» TASK
Each record is to be printed exactly as given, down to the last mark.

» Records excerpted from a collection
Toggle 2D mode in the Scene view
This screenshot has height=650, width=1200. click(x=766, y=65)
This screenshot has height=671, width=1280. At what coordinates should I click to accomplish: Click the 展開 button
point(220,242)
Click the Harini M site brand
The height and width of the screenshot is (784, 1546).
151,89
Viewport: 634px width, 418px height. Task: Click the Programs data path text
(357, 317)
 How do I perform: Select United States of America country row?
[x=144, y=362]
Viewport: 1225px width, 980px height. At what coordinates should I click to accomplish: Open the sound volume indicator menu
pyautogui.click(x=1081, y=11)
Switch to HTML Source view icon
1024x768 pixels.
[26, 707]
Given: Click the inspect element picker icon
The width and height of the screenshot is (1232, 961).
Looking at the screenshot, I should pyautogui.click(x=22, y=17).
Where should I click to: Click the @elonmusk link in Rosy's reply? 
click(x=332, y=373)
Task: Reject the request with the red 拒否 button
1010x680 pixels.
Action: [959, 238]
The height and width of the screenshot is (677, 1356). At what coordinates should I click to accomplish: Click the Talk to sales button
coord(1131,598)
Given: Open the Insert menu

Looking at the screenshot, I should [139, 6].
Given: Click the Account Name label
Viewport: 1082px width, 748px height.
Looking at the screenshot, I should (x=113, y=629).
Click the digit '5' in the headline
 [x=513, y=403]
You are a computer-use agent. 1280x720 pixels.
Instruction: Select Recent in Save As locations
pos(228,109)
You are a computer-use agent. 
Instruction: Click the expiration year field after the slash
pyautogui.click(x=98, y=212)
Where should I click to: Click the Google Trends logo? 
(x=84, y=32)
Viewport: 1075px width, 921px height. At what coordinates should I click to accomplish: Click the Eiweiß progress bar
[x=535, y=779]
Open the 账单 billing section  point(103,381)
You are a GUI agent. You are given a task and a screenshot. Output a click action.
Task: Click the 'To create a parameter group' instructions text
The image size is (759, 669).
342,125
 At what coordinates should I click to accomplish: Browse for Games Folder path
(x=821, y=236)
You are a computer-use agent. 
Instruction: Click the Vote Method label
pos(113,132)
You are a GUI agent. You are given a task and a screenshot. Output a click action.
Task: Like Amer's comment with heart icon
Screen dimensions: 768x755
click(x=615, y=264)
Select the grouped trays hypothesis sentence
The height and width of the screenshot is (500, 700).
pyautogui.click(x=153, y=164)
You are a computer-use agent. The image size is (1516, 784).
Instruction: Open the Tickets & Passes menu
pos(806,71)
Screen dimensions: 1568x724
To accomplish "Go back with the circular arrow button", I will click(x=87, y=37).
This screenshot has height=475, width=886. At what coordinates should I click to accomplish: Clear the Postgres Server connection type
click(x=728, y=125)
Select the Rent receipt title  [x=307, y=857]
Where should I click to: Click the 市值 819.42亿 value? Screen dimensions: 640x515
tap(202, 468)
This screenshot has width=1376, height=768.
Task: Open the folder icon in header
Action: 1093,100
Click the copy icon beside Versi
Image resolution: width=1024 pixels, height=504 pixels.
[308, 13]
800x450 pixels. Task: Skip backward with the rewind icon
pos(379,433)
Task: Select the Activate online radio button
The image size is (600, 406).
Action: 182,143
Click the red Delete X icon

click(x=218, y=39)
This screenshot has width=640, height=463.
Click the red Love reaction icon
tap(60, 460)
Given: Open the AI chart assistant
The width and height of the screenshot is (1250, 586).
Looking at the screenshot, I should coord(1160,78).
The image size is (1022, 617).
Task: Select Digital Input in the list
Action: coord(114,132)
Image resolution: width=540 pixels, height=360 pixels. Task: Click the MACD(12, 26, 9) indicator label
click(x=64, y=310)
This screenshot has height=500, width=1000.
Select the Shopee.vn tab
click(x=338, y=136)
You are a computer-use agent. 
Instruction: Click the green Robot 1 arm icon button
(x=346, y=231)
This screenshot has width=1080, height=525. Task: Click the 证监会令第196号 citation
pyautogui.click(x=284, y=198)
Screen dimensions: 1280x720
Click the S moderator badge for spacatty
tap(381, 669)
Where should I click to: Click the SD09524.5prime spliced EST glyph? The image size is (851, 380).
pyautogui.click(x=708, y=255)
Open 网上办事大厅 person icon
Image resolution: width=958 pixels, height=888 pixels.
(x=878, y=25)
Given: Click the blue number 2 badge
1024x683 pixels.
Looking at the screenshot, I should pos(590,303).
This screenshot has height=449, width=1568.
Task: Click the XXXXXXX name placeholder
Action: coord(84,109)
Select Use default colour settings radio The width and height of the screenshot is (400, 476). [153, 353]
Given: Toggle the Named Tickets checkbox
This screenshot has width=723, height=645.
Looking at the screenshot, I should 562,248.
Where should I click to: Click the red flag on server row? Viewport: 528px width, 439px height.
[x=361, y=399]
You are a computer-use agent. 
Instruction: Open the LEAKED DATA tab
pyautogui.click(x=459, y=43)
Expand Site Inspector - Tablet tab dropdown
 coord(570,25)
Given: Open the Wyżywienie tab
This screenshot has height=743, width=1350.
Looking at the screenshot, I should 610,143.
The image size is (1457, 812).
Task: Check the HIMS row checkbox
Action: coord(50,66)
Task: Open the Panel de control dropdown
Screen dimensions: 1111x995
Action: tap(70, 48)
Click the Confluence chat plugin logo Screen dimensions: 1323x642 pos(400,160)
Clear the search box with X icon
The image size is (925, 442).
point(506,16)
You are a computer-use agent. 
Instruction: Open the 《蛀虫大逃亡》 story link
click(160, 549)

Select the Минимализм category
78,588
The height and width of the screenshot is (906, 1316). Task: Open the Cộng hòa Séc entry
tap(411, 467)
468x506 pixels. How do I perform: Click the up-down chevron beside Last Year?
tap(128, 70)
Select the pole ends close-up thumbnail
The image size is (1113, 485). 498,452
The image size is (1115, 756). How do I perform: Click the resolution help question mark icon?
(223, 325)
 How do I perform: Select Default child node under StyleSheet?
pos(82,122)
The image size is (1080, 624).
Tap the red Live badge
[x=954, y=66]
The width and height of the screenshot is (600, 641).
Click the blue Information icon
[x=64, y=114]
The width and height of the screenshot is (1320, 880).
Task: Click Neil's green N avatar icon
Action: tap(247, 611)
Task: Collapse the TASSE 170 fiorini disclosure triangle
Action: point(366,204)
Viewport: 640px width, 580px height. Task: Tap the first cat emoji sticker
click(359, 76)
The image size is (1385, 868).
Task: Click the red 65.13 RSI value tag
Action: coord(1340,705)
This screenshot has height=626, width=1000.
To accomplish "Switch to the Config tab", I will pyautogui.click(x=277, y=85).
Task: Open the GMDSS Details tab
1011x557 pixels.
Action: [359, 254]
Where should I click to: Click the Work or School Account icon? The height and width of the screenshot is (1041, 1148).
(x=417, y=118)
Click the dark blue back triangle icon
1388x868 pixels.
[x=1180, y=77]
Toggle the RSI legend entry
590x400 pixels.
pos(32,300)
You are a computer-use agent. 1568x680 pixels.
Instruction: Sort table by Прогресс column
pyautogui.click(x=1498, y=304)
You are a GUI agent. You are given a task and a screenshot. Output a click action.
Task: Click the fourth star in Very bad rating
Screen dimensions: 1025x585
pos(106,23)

» EXERCISE RESPONSE
Toggle 2D mode in the Scene view
This screenshot has height=650, width=1200. click(x=766, y=65)
This screenshot has height=671, width=1280. At what coordinates should I click to accomplish: Click the 展開 button
point(220,242)
Click the Harini M site brand
The height and width of the screenshot is (784, 1546).
151,89
Viewport: 634px width, 418px height. Task: Click the Programs data path text
(357, 317)
 How do I perform: Select United States of America country row?
[x=144, y=362]
Viewport: 1225px width, 980px height. At what coordinates should I click to accomplish: Open the sound volume indicator menu
pyautogui.click(x=1081, y=11)
Switch to HTML Source view icon
1024x768 pixels.
[26, 707]
Given: Click the inspect element picker icon
The width and height of the screenshot is (1232, 961).
Looking at the screenshot, I should pyautogui.click(x=22, y=17).
Where should I click to: Click the @elonmusk link in Rosy's reply? 
click(x=332, y=373)
Task: Reject the request with the red 拒否 button
1010x680 pixels.
Action: [959, 238]
The height and width of the screenshot is (677, 1356). At what coordinates should I click to accomplish: Click the Talk to sales button
coord(1131,598)
Given: Open the Insert menu

Looking at the screenshot, I should [139, 6].
Given: Click the Account Name label
Viewport: 1082px width, 748px height.
Looking at the screenshot, I should (x=113, y=629).
Click the digit '5' in the headline
 [x=513, y=403]
You are a computer-use agent. 1280x720 pixels.
Instruction: Select Recent in Save As locations
pos(228,109)
You are a computer-use agent. 
Instruction: Click the expiration year field after the slash
pyautogui.click(x=98, y=212)
Where should I click to: Click the Google Trends logo? 
(x=84, y=32)
Viewport: 1075px width, 921px height. At what coordinates should I click to accomplish: Click the Eiweiß progress bar
[x=535, y=779]
Open the 账单 billing section  point(103,381)
You are a GUI agent. You are given a task and a screenshot. Output a click action.
Task: Click the 'To create a parameter group' instructions text
The image size is (759, 669).
342,125
 At what coordinates should I click to accomplish: Browse for Games Folder path
(x=821, y=236)
You are a computer-use agent. 
Instruction: Click the Vote Method label
pos(113,132)
You are a GUI agent. You are given a task and a screenshot. Output a click action.
Task: Like Amer's comment with heart icon
Screen dimensions: 768x755
click(x=615, y=264)
Select the grouped trays hypothesis sentence
The height and width of the screenshot is (500, 700).
pyautogui.click(x=153, y=164)
You are a computer-use agent. The image size is (1516, 784).
Instruction: Open the Tickets & Passes menu
pos(806,71)
Screen dimensions: 1568x724
To accomplish "Go back with the circular arrow button", I will click(x=87, y=37).
This screenshot has height=475, width=886. At what coordinates should I click to accomplish: Clear the Postgres Server connection type
click(x=728, y=125)
Select the Rent receipt title  [x=307, y=857]
Where should I click to: Click the 市值 819.42亿 value? Screen dimensions: 640x515
tap(202, 468)
This screenshot has width=1376, height=768.
Task: Open the folder icon in header
Action: 1093,100
Click the copy icon beside Versi
Image resolution: width=1024 pixels, height=504 pixels.
[308, 13]
800x450 pixels. Task: Skip backward with the rewind icon
pos(379,433)
Task: Select the Activate online radio button
The image size is (600, 406).
Action: 182,143
Click the red Delete X icon

click(x=218, y=39)
This screenshot has width=640, height=463.
Click the red Love reaction icon
tap(60, 460)
Given: Open the AI chart assistant
The width and height of the screenshot is (1250, 586).
Looking at the screenshot, I should coord(1160,78).
The image size is (1022, 617).
Task: Select Digital Input in the list
Action: coord(114,132)
Image resolution: width=540 pixels, height=360 pixels. Task: Click the MACD(12, 26, 9) indicator label
click(x=64, y=310)
This screenshot has height=500, width=1000.
Select the Shopee.vn tab
click(x=338, y=136)
You are a computer-use agent. 
Instruction: Click the green Robot 1 arm icon button
(x=346, y=231)
This screenshot has width=1080, height=525. Task: Click the 证监会令第196号 citation
pyautogui.click(x=284, y=198)
Screen dimensions: 1280x720
Click the S moderator badge for spacatty
tap(381, 669)
Where should I click to: Click the SD09524.5prime spliced EST glyph? The image size is (851, 380).
pyautogui.click(x=708, y=255)
Open 网上办事大厅 person icon
Image resolution: width=958 pixels, height=888 pixels.
(x=878, y=25)
Given: Click the blue number 2 badge
1024x683 pixels.
Looking at the screenshot, I should pos(590,303).
This screenshot has height=449, width=1568.
Task: Click the XXXXXXX name placeholder
Action: coord(84,109)
Select Use default colour settings radio The width and height of the screenshot is (400, 476). [153, 353]
Given: Toggle the Named Tickets checkbox
This screenshot has width=723, height=645.
Looking at the screenshot, I should 562,248.
Where should I click to: Click the red flag on server row? Viewport: 528px width, 439px height.
[x=361, y=399]
You are a computer-use agent. 
Instruction: Open the LEAKED DATA tab
pyautogui.click(x=459, y=43)
Expand Site Inspector - Tablet tab dropdown
 coord(570,25)
Given: Open the Wyżywienie tab
This screenshot has height=743, width=1350.
Looking at the screenshot, I should 610,143.
The image size is (1457, 812).
Task: Check the HIMS row checkbox
Action: coord(50,66)
Task: Open the Panel de control dropdown
Screen dimensions: 1111x995
Action: tap(70, 48)
Click the Confluence chat plugin logo Screen dimensions: 1323x642 pos(400,160)
Clear the search box with X icon
The image size is (925, 442).
point(506,16)
You are a computer-use agent. 
Instruction: Open the 《蛀虫大逃亡》 story link
click(160, 549)

Select the Минимализм category
78,588
The height and width of the screenshot is (906, 1316). Task: Open the Cộng hòa Séc entry
tap(411, 467)
468x506 pixels. How do I perform: Click the up-down chevron beside Last Year?
tap(128, 70)
Select the pole ends close-up thumbnail
The image size is (1113, 485). 498,452
The image size is (1115, 756). How do I perform: Click the resolution help question mark icon?
(223, 325)
 How do I perform: Select Default child node under StyleSheet?
pos(82,122)
The image size is (1080, 624).
Tap the red Live badge
[x=954, y=66]
The width and height of the screenshot is (600, 641).
Click the blue Information icon
[x=64, y=114]
The width and height of the screenshot is (1320, 880).
Task: Click Neil's green N avatar icon
Action: tap(247, 611)
Task: Collapse the TASSE 170 fiorini disclosure triangle
Action: point(366,204)
Viewport: 640px width, 580px height. Task: Tap the first cat emoji sticker
click(359, 76)
The image size is (1385, 868).
Task: Click the red 65.13 RSI value tag
Action: coord(1340,705)
This screenshot has height=626, width=1000.
To accomplish "Switch to the Config tab", I will pyautogui.click(x=277, y=85).
Task: Open the GMDSS Details tab
1011x557 pixels.
Action: [359, 254]
Where should I click to: Click the Work or School Account icon? The height and width of the screenshot is (1041, 1148).
(x=417, y=118)
Click the dark blue back triangle icon
1388x868 pixels.
[x=1180, y=77]
Toggle the RSI legend entry
590x400 pixels.
pos(32,300)
You are a computer-use agent. 1568x680 pixels.
Instruction: Sort table by Прогресс column
pyautogui.click(x=1498, y=304)
You are a GUI agent. You are given a task and a screenshot. Output a click action.
Task: Click the fourth star in Very bad rating
Screen dimensions: 1025x585
pos(106,23)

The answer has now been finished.